Vehicle to grid allows both charging and discharging of EV batteries, which can be many times larger than a typical stationary battery being installed at homes and offer a significant source of energy. 

Related article: Vehicle-to-grid tech could help with grid stability

There currently are only two EV models capable of sending power from on-board batteries back to the grid—Nissan’s Leaf and Mitsubishi’s Outlander PHEV. Their batteries are 39kWh or 59kWh for the Leaf and 13kWh for the Outlander PHEV. The average home in SA uses roughly 13kWh a day. 

The technology that makes vehicle to grid possible is a bi-directional inverter which is planned to be available in SA in early 2023 from supplier JET Charge

Their inverter meets all Australian Standards and has been added to the list of compatible inverters on SA Power Network’s SmartApply application—which sellers of equipment and installers use to obtain network approval for equipment they are installing and connecting to the network. 

SA Power Networks head of corporate affairs Paul Roberts said it was likely other products allowing two-way energy flows would become available. 

“This is very much part of the future where customers invest in various energy sources such as rooftop solar, home batteries and vehicle batteries and are more active participants in the supply and management of electricity,” Roberts said. 

“In the long term we see people taking advantage of cheap energy during the day to charge their vehicles and then being able to sell that energy back into the grid at peak times when it may be needed. 

“People who shift energy for transport away from petrol/diesel to electricity can make significant savings on their current household energy costs.” 

Roberts said there was a large amount of spare capacity in the network to support 100,000s of EVs and avoid unnecessary investment in network capacity. 

Related article: Three ways electric vehicles will impact the electricity grid

“Smart chargers and connections are essential for this future.

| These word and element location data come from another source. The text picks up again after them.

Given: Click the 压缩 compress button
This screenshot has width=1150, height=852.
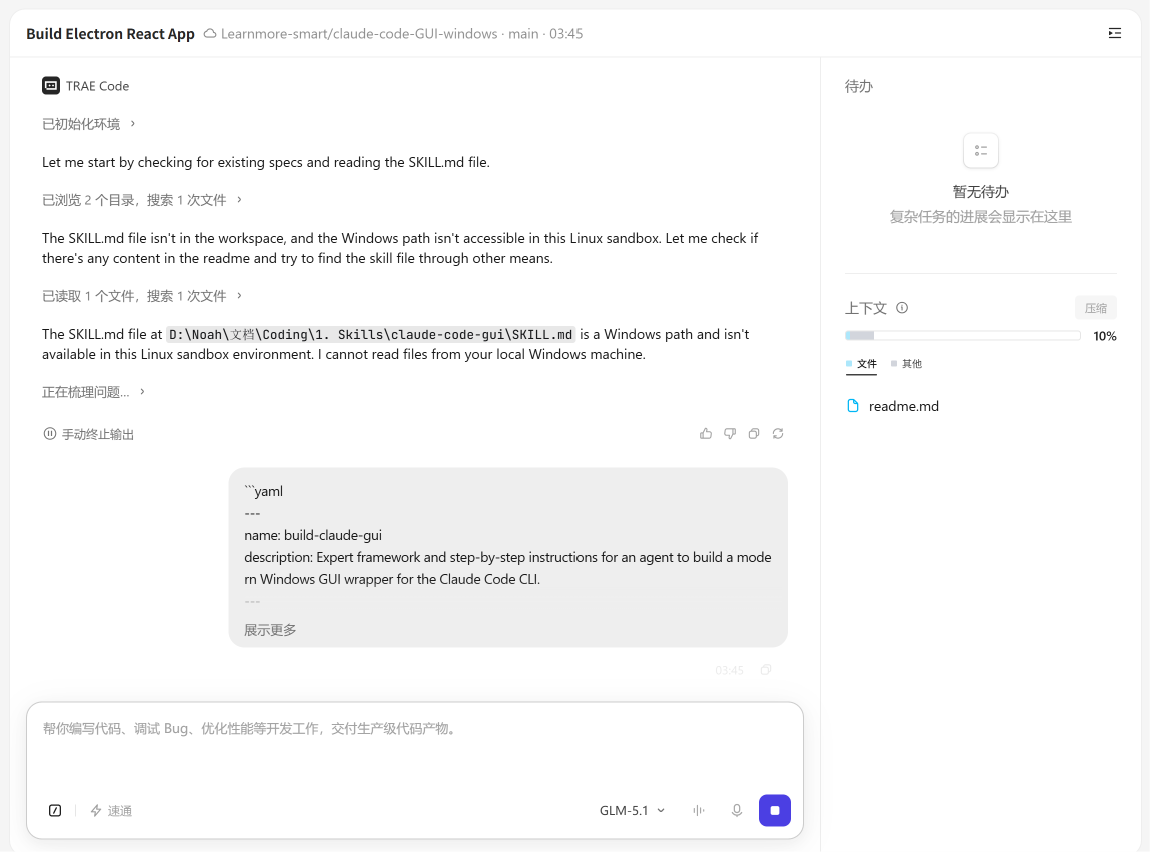Looking at the screenshot, I should (1096, 308).
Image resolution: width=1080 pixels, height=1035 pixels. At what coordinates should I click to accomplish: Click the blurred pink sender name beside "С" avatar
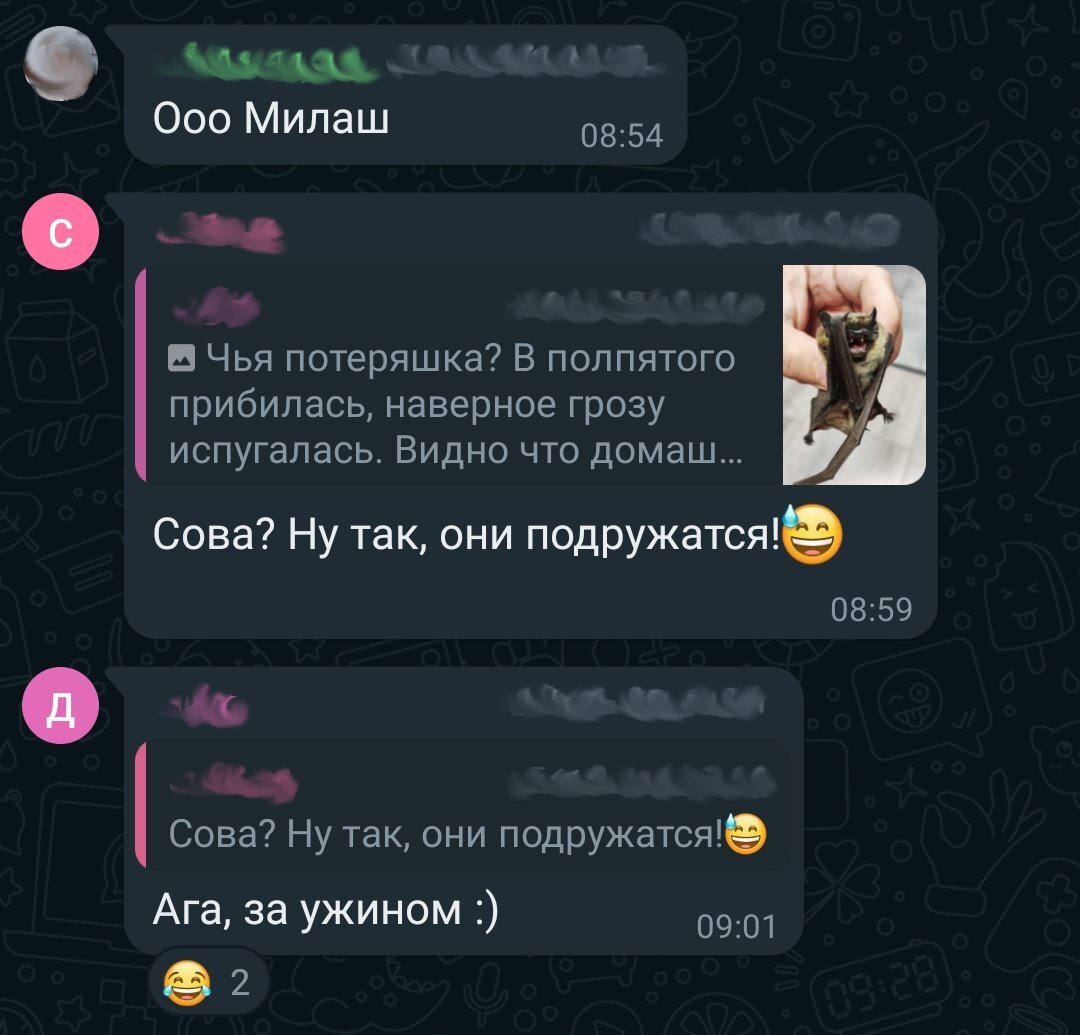pos(220,232)
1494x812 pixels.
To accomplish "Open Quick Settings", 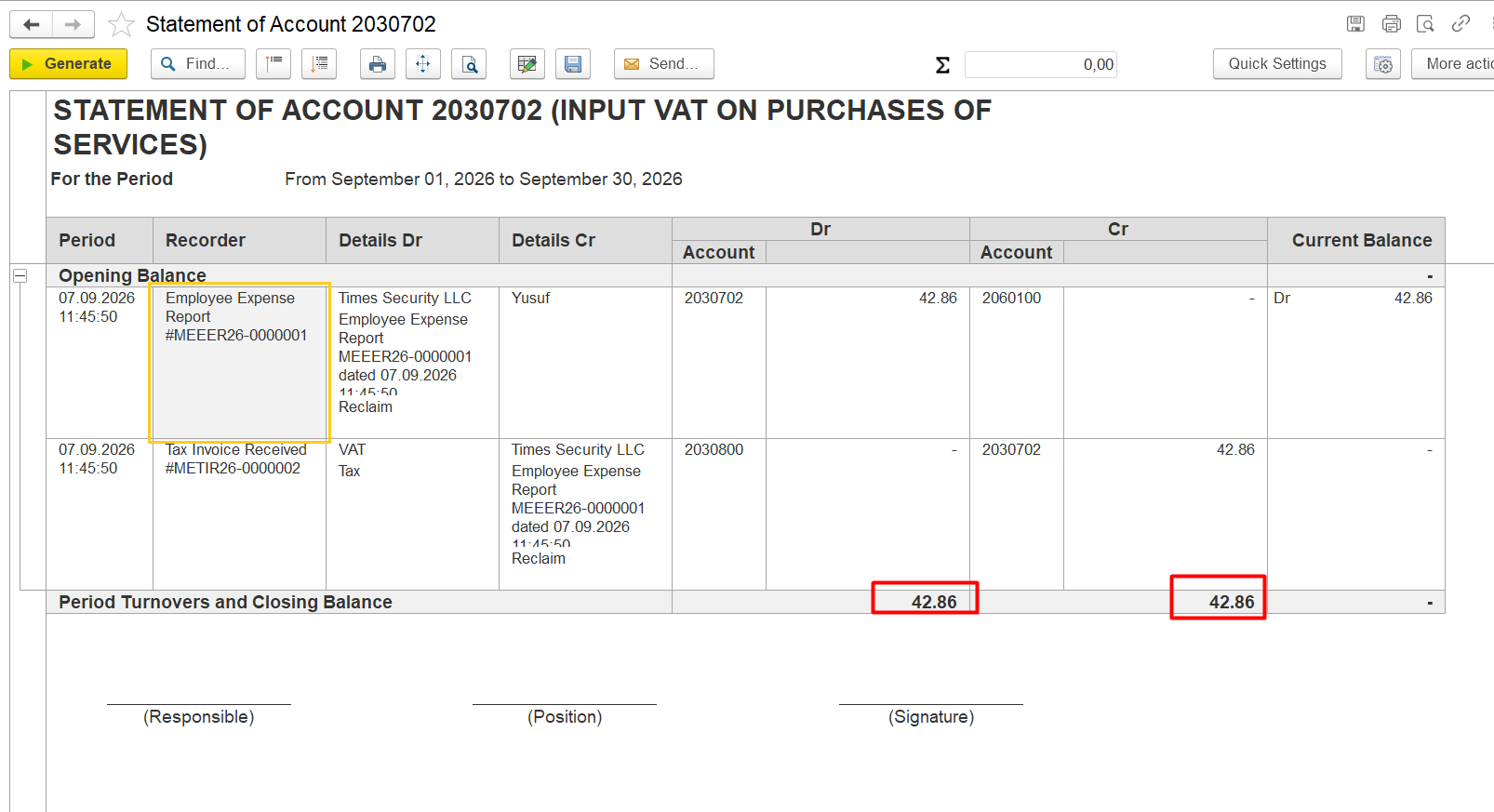I will pyautogui.click(x=1277, y=64).
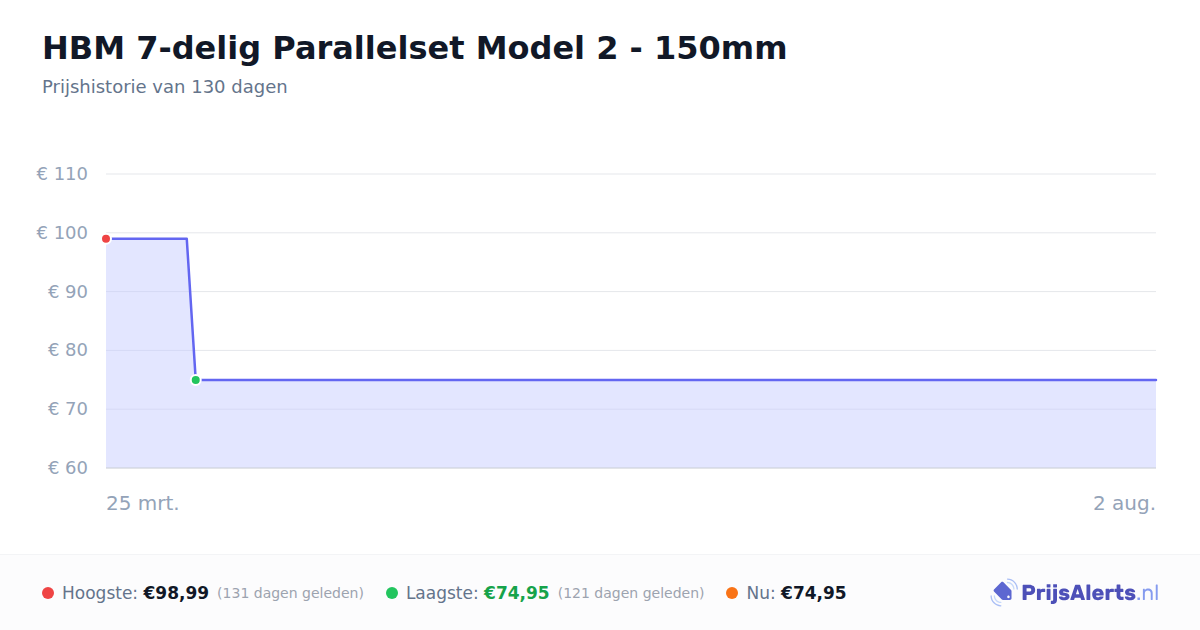The width and height of the screenshot is (1200, 630).
Task: Click the Prijshistorie van 130 dagen subtitle
Action: coord(165,87)
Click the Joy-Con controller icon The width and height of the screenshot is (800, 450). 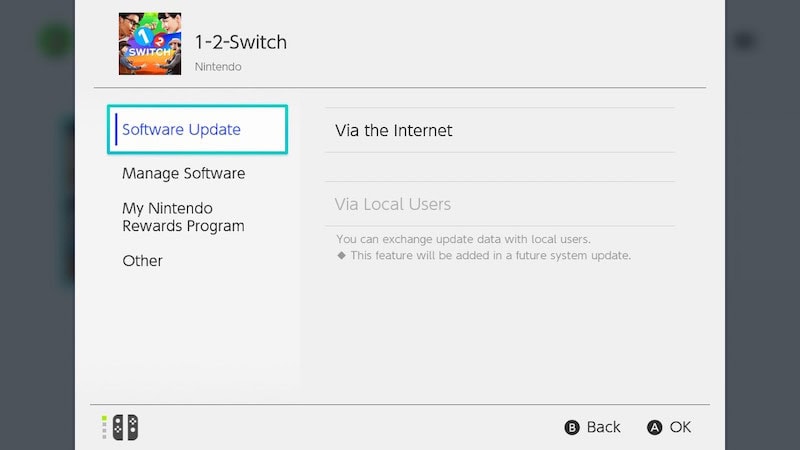tap(125, 427)
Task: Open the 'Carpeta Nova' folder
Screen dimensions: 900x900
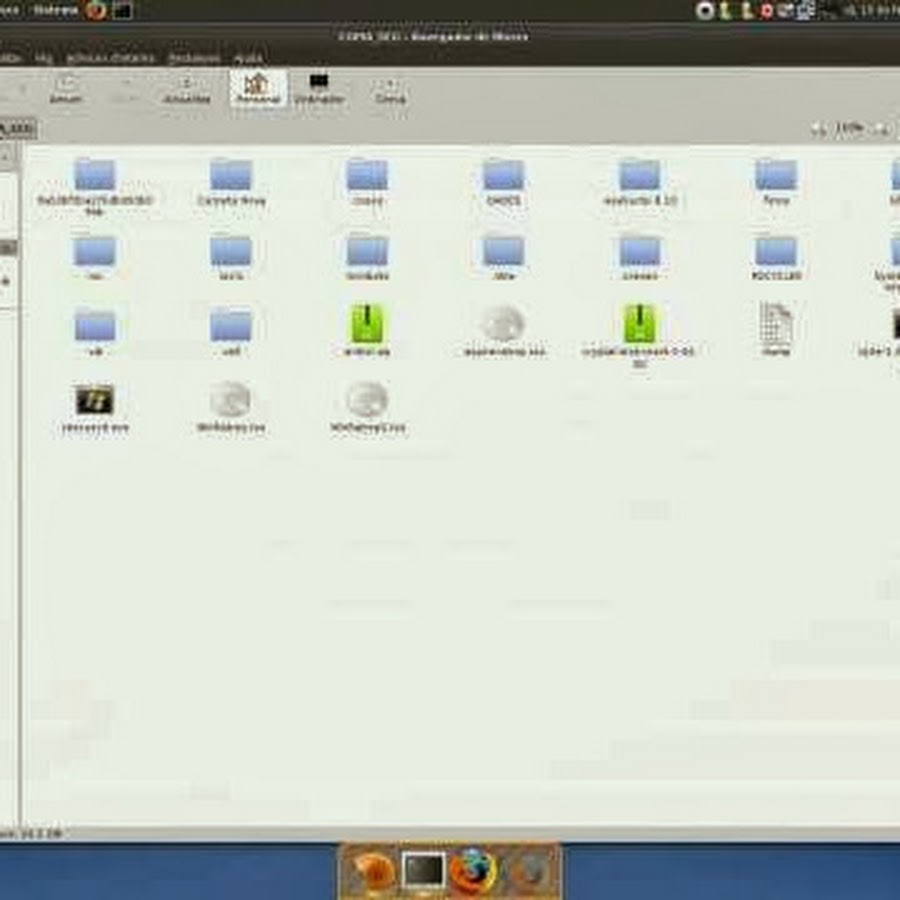Action: (231, 176)
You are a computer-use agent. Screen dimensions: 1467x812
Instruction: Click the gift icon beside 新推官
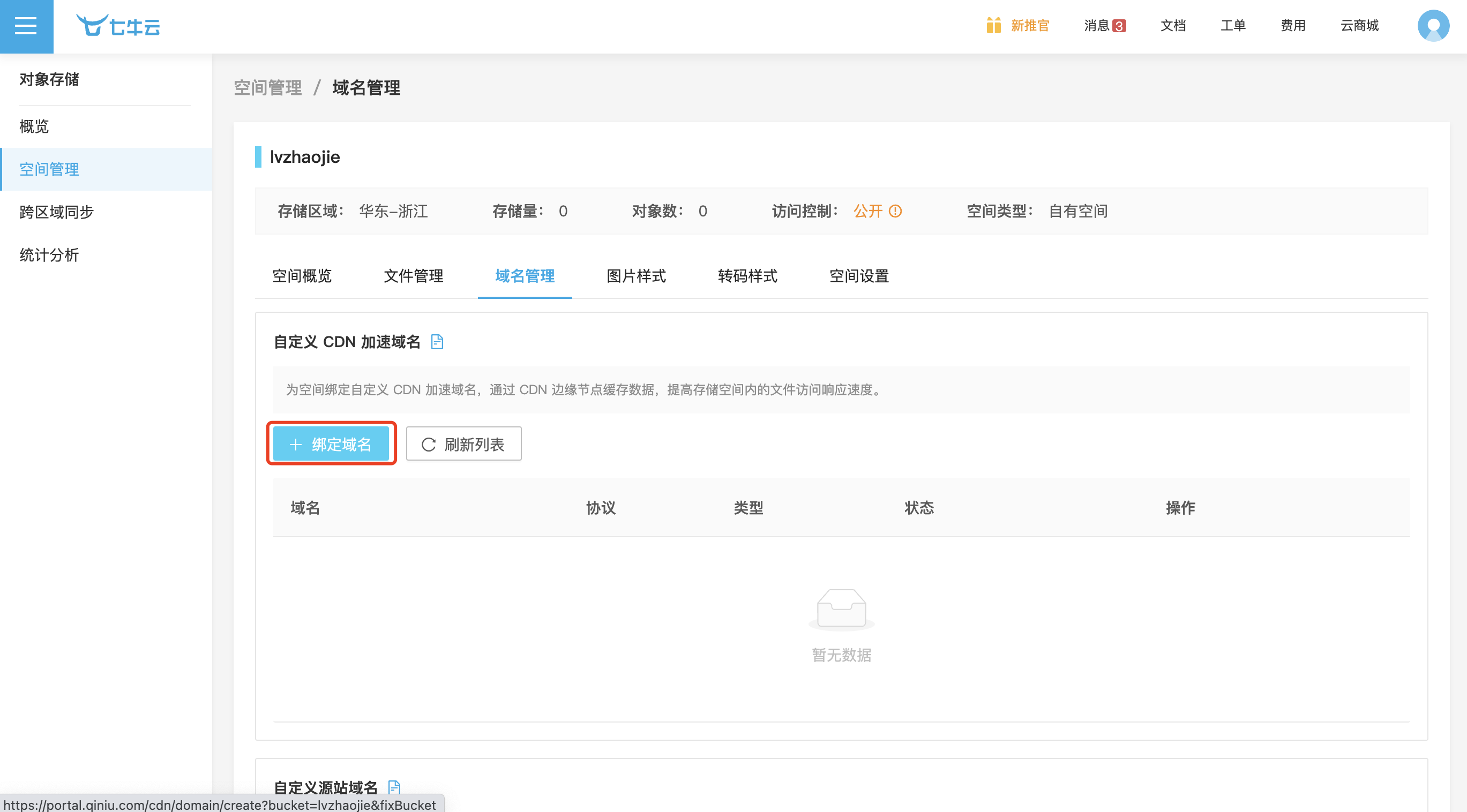[993, 26]
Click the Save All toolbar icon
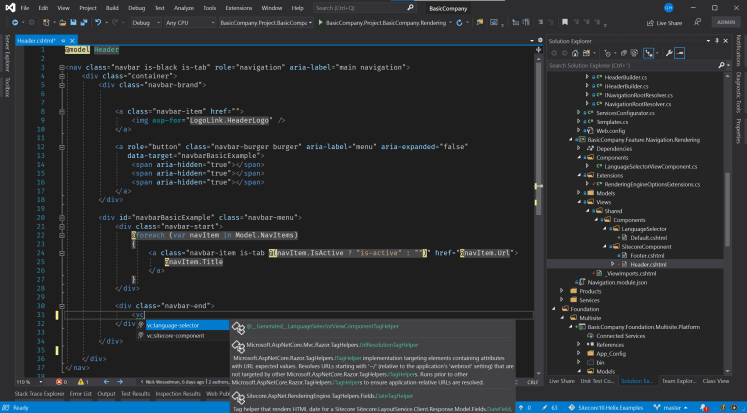 82,21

They will deliver benefits to customers and network managers like SA Power Networks—allowing us to manage energy flows securely and also avoid the need for large-scale investment in additional network capacity.” 

Roberts said while vehicle to grid equipment was expensive now, the price would come down as sales of EVs and chargers grow, with EV sales in Australia forecast to reach half of all new cars sold by 2035.